Artificial Neural Networks
Artificial neural networks are an artificial network that performs activities similar to our brains. The human brain and its process inspired the model of artificial neural networks. We have neurons in our brains that connect and help transmit the message and learning.
The artificial neural network performs the same function and has the same nature as our brain’s networks. Data is transferred into the neuron through input, and the data is sent as output after processing. Artificial neural networks help perform tasks such as classification of the data and recognition of the pattern.

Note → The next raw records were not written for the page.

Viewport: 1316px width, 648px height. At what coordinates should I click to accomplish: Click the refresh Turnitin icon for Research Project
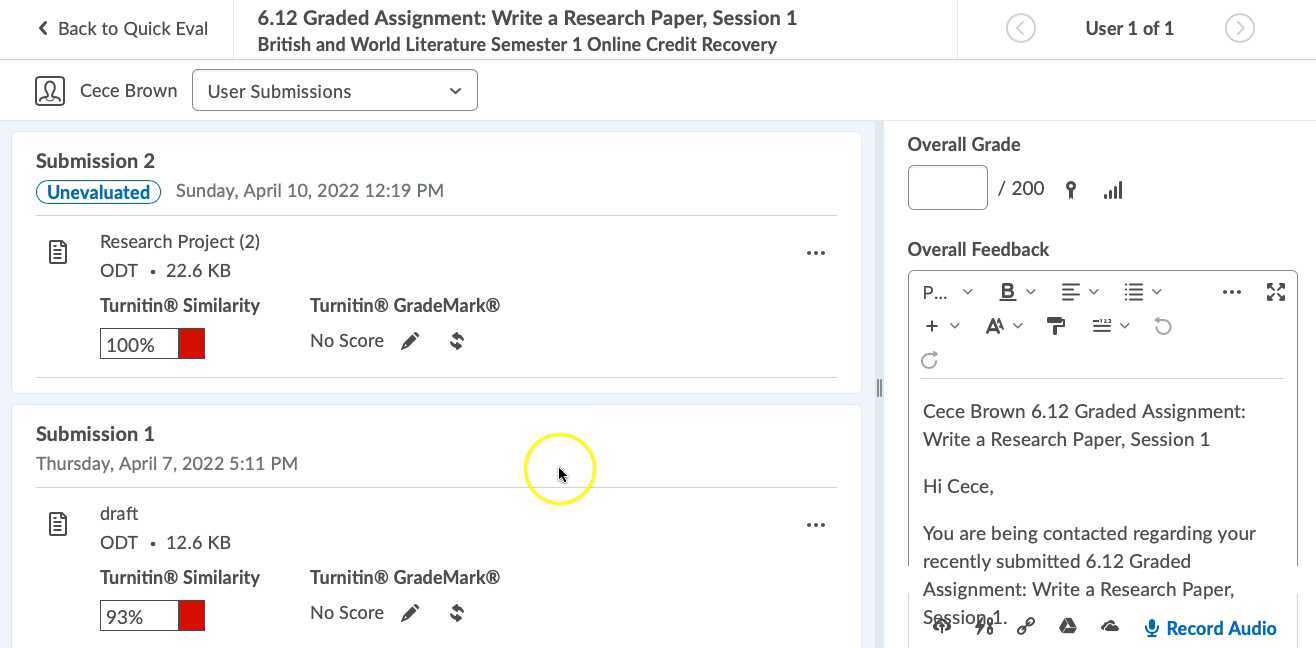[x=456, y=340]
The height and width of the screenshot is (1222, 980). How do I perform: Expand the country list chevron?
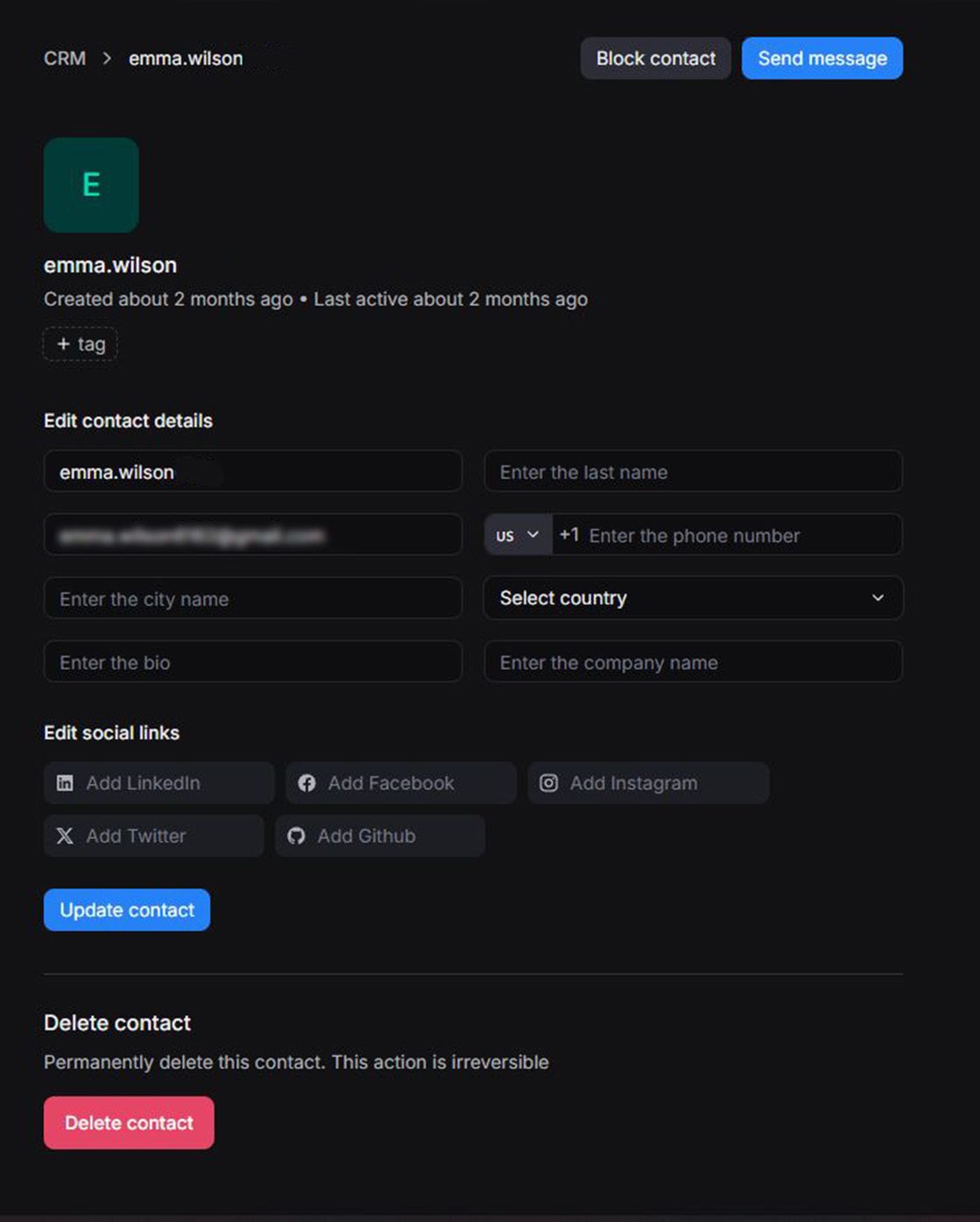(878, 598)

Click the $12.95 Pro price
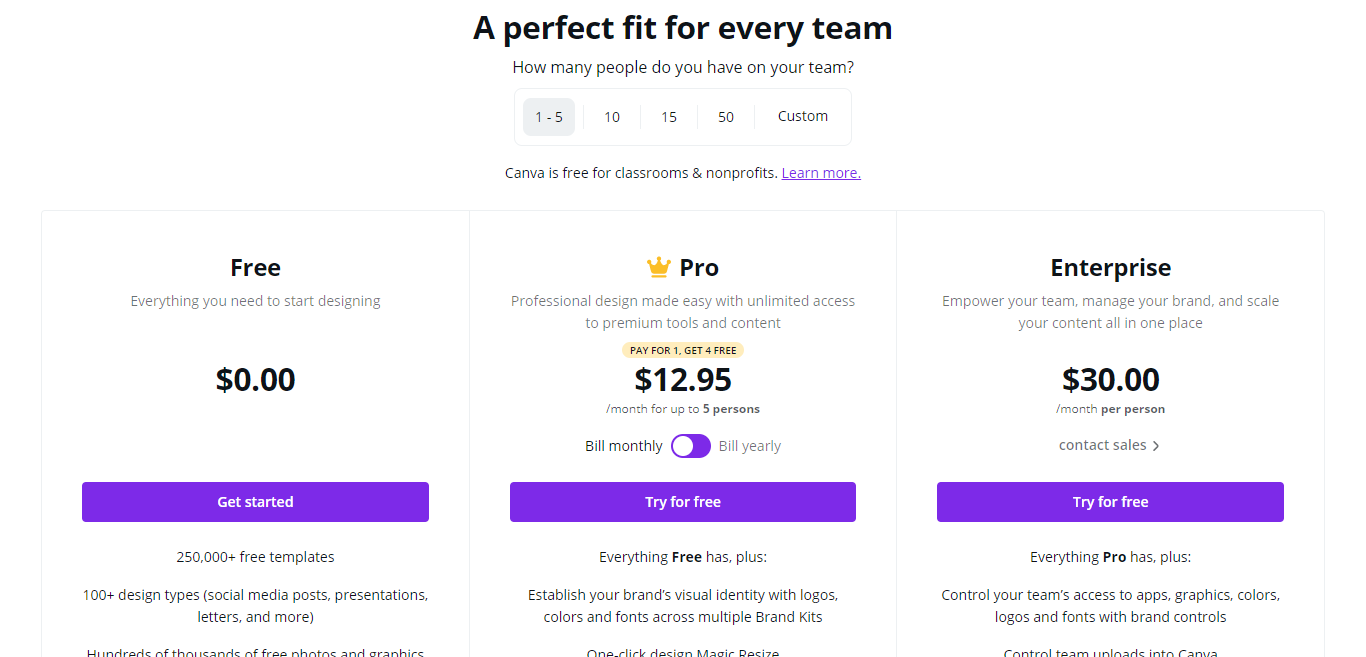coord(683,380)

These artificial networks are the layers of different neuron units. These units consist of three layers. An input receives the data, the hidden layer uses weight to calculate the outcome, and then the result moves to the higher level of the neuron through the output layer. This algorithm helps the system in the learning process.
Recurrent Neural Networks
The concept of recurrent neural networks is to follow the sequence of the information. In the traditional method, we were unable to consider different inputs and outputs collectively. Even if the information was connected, we considered it an individual. This created various challenges for many tasks. It is obvious that you have to know the first word to predict the next word as both are interconnected.
The reason this neural network is recurrent because it can process the same task in the same way, keeping the data in a sequence. The output in recurrent neural networks is according to the previous computation. You can also consider recurrent neural networks as a memory that gathers and stores information about what the system has calculated till now. A recurrent neural network system can look back at a few steps to use previous information for current findings.

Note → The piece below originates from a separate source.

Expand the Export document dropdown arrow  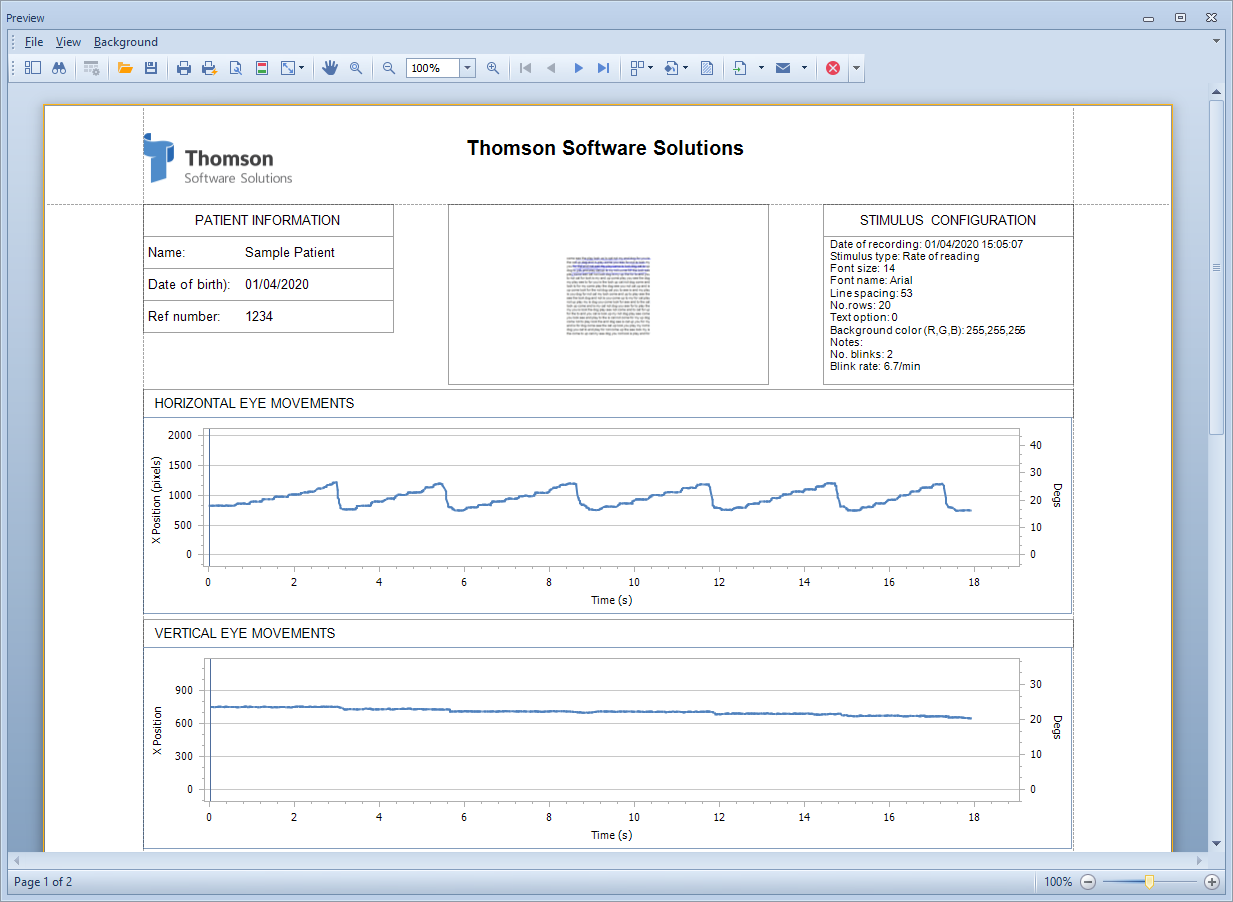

Long Short Term Memory (LSTM)
LSTM is useful for deep machine learning. In LSTM, you will find the connection of the feedback. LSTM can process single data as well as a sequence, such as a complete video. This application is for speech recognition and handwriting recognition. It helps in avoiding problems related to long term dependency. Their most common use is developing the learning process of huge problems.
Long and short term memory is also a recurrent neural network, but it is different from other networks. Other networks repeat the module every time the input receives new information. However, LSTM will remember the problem for a longer time and has a chain-like structure to repeat the module. They interact in a special method and contain four neural network layers.
The Working Mechanism of LSTM
The process of data transfer is the same as standard recurrent neural networks. However, the operation to propagate the information is different. When the information passes through, the operation decides which to information process further and which information it should let go of. The main operation consists of cells and gates. The cell state works as a pathway to transfer the information. You can consider cells as memory.
There are various gates in the LSTM process. When the cell state is carrying the information, these gates help the new information flow. The gates will indicate which data is useful to keep and which data is not useful, making it okay to throw. So only the relevant data passes through the chain of sequence for easy prediction.
The gates contain various activations called sigmoid, which contain some values. These values range from zeros to one. These values help in forgetting and keeping the information. If the data multiply by one, the value of that data remains the same. However, if the data multiplies by zero, the value becomes zero and disappears. We can learn more if we closely understand these gates. There are three types of gates:
· Forget Gate
The first gate that we will understand is the forget gate. The function of this gate is to decide to keep or forget the information. Only information coming from previously hidden layers and the current input stays with the sigmoid function. Any value that is closer to one will stay, and any value closer to zero will disappear.
· Input Gate
The input gate helps in updating the cell state. The current input and previous state information pass through the sigmoid function, which will update the value by multiplying with zero and one. Similarly, for regulating the network, the data also passes through the tanh function. Now, the output of sigmoid multiplies by the output of tanh. The output of sigmoid will identify valuable information to keep from the tanh output.
· Cell State
Now, the information we have will help us calculate the cell state. The cell state’s value may drop if the multiplied value is near zero after multiplying the forget vector and the previous cell state. Now, we can find the new cell state by adding the output of the input gate pointwise.
· Output Gate
The next hidden state is defined in the output gate. To find the hidden state’s information, we need to multiply the sigmoid output with the tanh output. You can predict the following information from a hidden state. Now, the new hidden and new cell state will travel to the next step.
Now you know how information travels through the LSTM recurrent neural networks. While recurrent neural networks perform tasks similar to the human brain, they are still different. That is why you have to input a large range of data so that the system can properly develop a good learning process.